Purpose of the Study:

  • To investigate how complement-opsonized HIV-1 (HIV-C) infects DCs.
  • To elucidate the role of SAMHD1 restriction and its modulation in HIV-C infected DCs.
  • To assess the impact of HIV-C infection on DC maturation and immune function.

Main Methods:

  • Utilizing complement-opsonized HIV-1 (HIV-C) and single-cycle HIV-C for infection studies.
  • Assessing SAMHD1 restriction, phosphorylation (T592), and degradation in infected DCs.
  • Employing a CDK2-inhibitor to block SAMHD1 phosphorylation.
  • Evaluating DC maturation, co-stimulatory potential, and type I interferon responses.

Main Results:

  • Complement-opsonized HIV-1 (HIV-C) efficiently infects DCs, including BDCA-1 DCs, by bypassing SAMHD1 restriction.
  • HIV-C infection leads to elevated SAMHD1 T592 phosphorylation, not degradation.
  • Blocking SAMHD1 phosphorylation with a CDK2-inhibitor abrogates HIV-C-induced DC infection.
  • HIV-C treated DCs exhibit enhanced maturation, co-stimulatory capacity, aberrant type I interferon signaling, and stronger cellular immune responses.

Conclusions:

  • Complement opsonization represents a novel mechanism for HIV-1 to overcome DC intrinsic defenses, specifically SAMHD1 restriction.
  • HIV-C infection enhances DC immune functions, including maturation and immune response induction.
  • These findings suggest a potential therapeutic strategy leveraging complement opsonization to boost DC-mediated immunity against HIV infection.

=-=-=

What is needed -
According to the study summary, what happens to HIV-C-induced DC infection when SAMHD1 phosphorylation is blocked with a CDK2-inhibitor?

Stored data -
=-=-=

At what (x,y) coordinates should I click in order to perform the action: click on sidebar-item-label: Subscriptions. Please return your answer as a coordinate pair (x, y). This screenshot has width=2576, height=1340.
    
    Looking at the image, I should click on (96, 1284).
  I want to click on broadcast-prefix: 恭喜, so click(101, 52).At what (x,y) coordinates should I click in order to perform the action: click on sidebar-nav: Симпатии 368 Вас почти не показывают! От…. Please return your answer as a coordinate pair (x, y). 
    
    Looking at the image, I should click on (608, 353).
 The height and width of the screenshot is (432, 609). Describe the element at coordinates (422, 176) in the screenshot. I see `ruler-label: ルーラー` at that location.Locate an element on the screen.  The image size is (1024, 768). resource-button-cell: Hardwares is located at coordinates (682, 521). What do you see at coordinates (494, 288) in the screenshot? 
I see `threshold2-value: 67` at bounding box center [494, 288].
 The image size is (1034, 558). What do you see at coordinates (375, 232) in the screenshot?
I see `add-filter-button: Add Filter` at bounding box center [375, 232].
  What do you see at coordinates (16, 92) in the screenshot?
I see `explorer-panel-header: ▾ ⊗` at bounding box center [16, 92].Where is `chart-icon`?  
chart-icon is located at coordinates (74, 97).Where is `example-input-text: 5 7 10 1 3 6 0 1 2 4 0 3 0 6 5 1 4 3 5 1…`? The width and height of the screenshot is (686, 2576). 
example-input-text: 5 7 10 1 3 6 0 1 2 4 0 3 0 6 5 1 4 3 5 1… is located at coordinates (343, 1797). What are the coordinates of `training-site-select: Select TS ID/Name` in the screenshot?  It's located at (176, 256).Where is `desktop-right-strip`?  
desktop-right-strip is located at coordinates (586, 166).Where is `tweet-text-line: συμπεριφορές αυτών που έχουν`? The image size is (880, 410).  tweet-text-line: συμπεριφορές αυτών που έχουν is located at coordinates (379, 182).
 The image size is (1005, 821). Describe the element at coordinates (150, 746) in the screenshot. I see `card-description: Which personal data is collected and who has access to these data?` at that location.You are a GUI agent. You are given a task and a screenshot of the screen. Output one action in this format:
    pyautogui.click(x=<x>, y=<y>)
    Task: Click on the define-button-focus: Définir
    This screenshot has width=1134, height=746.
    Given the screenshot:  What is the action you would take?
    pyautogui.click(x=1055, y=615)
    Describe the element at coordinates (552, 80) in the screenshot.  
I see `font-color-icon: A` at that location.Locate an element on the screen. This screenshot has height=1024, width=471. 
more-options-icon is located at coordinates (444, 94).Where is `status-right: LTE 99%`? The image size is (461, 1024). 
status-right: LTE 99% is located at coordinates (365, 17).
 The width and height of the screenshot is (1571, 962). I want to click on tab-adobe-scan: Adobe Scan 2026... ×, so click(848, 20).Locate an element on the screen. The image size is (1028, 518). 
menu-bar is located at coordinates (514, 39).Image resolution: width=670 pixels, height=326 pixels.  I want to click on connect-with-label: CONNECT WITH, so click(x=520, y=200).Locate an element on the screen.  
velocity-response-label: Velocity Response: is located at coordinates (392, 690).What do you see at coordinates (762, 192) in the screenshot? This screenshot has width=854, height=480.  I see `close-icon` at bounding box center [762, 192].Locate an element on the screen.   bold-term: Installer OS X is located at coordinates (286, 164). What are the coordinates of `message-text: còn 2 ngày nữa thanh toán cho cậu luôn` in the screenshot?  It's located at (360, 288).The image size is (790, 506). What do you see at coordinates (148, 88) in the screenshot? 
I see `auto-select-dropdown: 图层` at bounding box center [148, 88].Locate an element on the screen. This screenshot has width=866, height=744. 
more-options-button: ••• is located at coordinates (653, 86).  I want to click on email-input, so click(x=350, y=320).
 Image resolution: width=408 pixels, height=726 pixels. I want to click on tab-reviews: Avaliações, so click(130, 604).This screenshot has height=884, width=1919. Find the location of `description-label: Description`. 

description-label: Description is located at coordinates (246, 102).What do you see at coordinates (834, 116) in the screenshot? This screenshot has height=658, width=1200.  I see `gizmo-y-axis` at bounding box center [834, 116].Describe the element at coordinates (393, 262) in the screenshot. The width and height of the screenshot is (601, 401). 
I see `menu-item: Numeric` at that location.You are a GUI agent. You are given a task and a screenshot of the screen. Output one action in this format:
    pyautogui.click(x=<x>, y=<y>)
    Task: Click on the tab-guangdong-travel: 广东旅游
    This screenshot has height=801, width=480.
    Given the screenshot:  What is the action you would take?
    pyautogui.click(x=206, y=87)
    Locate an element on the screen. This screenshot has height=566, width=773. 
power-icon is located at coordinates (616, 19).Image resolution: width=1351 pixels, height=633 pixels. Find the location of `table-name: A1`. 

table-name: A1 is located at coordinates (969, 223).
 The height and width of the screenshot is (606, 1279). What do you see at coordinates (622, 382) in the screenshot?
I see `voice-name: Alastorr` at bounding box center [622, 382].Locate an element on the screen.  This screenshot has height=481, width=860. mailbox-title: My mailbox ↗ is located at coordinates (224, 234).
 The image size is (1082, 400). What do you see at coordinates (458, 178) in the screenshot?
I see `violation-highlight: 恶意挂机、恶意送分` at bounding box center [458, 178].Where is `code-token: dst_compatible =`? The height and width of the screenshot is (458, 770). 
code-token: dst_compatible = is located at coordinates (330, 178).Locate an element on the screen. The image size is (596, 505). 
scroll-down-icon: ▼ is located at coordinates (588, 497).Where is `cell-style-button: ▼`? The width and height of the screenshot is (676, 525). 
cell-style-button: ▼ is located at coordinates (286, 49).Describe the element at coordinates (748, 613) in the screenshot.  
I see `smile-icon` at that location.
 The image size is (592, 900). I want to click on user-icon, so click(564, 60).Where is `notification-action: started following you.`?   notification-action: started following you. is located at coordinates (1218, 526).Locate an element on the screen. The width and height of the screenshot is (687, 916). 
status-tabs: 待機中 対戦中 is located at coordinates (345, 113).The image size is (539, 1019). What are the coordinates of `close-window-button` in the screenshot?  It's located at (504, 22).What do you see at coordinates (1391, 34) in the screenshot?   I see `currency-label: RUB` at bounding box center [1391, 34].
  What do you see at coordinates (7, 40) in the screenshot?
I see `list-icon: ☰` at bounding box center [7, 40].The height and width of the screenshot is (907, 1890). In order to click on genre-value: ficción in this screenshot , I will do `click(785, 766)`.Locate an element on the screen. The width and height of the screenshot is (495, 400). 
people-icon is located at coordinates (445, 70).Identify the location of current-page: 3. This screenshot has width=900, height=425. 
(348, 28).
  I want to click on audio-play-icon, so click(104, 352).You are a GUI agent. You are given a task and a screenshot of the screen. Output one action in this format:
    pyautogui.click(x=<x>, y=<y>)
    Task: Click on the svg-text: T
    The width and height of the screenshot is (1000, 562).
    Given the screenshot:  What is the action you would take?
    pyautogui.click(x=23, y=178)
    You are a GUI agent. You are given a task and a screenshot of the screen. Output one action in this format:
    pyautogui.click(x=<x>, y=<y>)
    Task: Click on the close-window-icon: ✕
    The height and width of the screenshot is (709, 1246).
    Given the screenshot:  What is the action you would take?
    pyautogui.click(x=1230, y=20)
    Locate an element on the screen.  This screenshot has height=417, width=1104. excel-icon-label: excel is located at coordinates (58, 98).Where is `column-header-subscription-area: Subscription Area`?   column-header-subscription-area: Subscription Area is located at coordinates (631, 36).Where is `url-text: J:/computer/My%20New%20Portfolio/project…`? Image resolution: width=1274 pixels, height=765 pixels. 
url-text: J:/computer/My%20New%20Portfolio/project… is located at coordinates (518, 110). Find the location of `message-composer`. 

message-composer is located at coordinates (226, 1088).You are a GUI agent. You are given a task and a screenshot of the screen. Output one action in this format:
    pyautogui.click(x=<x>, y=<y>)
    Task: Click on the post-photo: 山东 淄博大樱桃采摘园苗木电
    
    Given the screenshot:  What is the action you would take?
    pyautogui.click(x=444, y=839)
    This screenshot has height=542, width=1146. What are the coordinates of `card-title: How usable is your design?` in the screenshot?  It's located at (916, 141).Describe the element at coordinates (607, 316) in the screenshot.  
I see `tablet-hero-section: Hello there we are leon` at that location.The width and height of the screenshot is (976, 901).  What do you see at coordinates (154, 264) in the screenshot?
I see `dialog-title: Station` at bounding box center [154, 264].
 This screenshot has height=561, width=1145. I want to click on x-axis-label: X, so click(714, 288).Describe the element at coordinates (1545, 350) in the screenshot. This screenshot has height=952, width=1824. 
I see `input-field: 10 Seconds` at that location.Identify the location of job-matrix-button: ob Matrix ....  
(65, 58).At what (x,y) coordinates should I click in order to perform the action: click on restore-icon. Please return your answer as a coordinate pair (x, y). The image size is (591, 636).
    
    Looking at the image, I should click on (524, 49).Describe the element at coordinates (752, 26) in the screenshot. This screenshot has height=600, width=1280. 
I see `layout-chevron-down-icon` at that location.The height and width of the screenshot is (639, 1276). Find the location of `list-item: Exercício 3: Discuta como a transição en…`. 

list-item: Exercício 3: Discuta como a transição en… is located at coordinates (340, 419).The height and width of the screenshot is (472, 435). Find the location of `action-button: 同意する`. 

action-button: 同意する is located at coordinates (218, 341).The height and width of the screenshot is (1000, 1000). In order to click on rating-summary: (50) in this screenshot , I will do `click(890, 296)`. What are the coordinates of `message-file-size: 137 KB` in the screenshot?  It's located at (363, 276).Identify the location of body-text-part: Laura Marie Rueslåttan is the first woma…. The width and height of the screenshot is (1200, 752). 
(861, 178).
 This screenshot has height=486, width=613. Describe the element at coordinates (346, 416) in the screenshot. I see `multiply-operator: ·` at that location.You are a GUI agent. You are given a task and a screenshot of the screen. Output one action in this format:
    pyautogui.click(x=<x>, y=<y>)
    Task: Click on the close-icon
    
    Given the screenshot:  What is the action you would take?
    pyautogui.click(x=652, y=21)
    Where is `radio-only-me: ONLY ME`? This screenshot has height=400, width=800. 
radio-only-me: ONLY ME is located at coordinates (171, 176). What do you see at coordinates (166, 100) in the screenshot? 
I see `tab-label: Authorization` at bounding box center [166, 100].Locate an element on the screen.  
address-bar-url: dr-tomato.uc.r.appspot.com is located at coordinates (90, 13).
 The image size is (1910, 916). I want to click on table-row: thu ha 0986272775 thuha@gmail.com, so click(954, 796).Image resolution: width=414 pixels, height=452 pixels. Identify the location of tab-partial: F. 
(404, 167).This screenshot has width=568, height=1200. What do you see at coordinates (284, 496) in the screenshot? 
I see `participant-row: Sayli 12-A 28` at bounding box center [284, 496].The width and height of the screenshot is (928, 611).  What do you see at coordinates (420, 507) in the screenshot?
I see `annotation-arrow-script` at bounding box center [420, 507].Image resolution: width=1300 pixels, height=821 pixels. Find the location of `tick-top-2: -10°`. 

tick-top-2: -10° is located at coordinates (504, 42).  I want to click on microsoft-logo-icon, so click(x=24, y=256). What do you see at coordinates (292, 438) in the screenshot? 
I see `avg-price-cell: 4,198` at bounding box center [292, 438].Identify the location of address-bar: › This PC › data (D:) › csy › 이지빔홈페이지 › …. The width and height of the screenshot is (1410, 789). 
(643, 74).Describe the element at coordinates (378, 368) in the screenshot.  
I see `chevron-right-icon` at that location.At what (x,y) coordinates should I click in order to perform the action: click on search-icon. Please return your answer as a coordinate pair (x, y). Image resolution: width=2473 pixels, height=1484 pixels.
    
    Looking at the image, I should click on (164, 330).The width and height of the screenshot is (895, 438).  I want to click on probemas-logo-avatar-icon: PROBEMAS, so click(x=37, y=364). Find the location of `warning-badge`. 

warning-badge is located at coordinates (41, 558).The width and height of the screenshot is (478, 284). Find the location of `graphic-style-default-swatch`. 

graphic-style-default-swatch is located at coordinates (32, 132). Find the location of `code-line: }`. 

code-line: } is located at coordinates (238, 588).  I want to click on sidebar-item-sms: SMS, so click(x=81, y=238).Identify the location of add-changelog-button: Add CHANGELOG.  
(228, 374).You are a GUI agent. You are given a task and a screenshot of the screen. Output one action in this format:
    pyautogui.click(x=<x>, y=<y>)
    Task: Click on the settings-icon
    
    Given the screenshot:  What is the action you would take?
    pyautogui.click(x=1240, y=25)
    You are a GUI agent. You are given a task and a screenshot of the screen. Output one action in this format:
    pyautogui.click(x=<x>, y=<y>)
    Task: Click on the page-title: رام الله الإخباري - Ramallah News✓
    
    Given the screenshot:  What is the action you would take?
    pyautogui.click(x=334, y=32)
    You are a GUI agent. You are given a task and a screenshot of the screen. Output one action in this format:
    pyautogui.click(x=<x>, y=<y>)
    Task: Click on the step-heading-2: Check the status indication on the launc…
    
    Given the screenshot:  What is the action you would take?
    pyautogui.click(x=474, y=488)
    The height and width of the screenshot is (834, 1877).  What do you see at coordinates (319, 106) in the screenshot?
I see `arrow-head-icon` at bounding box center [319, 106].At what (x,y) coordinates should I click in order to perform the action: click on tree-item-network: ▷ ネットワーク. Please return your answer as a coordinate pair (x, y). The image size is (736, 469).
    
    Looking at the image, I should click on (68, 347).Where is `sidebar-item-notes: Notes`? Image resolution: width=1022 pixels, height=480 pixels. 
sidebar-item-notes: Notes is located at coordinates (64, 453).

=-=-=

Answer to the problem -
Blocking SAMHD1 phosphorylation with a CDK2-inhibitor abrogates HIV-C-induced DC infection.